What needs to be done: Exactly as they stand, give the records below again, with no images.

------------------------------------------------

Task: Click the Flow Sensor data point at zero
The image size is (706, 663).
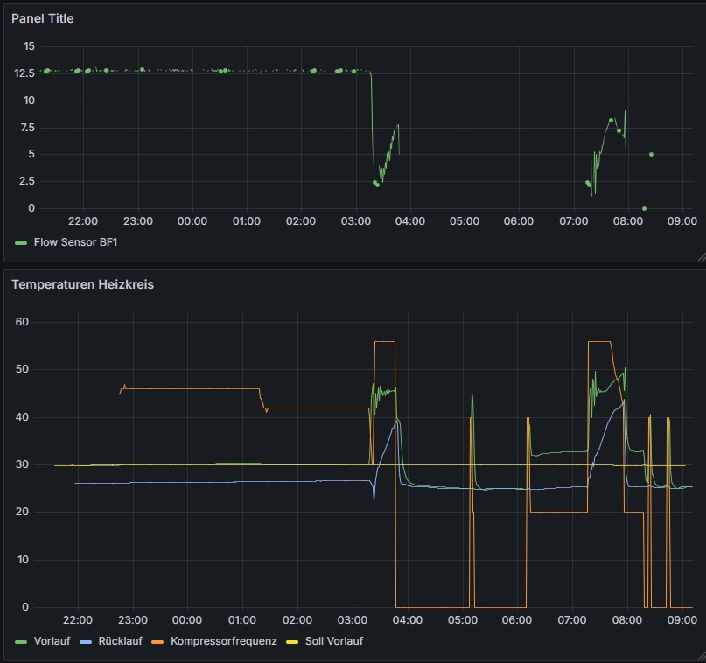Action: click(644, 208)
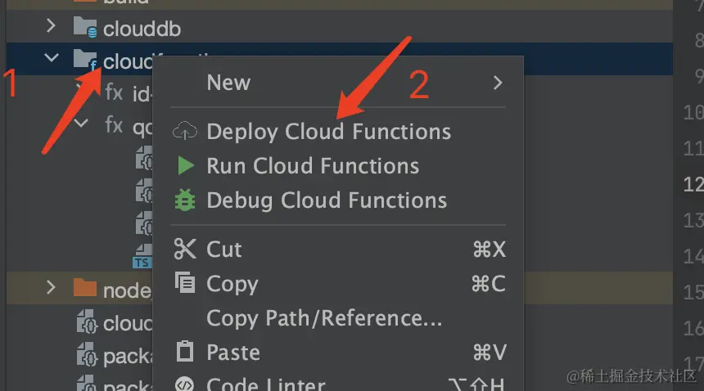
Task: Expand the clouddb folder chevron
Action: [52, 26]
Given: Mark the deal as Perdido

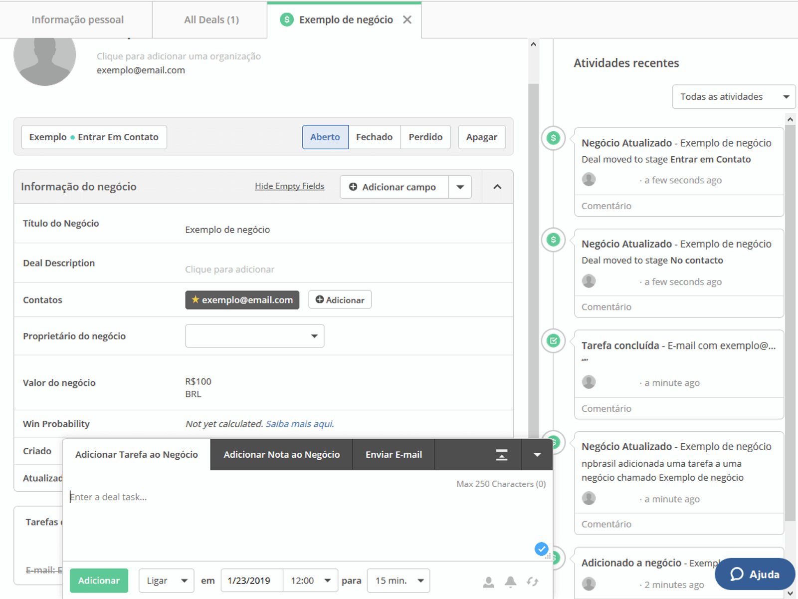Looking at the screenshot, I should pyautogui.click(x=425, y=137).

------------------------------------------------

Task solution:
Task: Click the Flow Sensor data point at zero
The image size is (706, 663).
Action: click(644, 208)
Task: Expand the clouddb folder chevron
Action: [52, 26]
Given: Mark the deal as Perdido

Looking at the screenshot, I should pyautogui.click(x=425, y=137).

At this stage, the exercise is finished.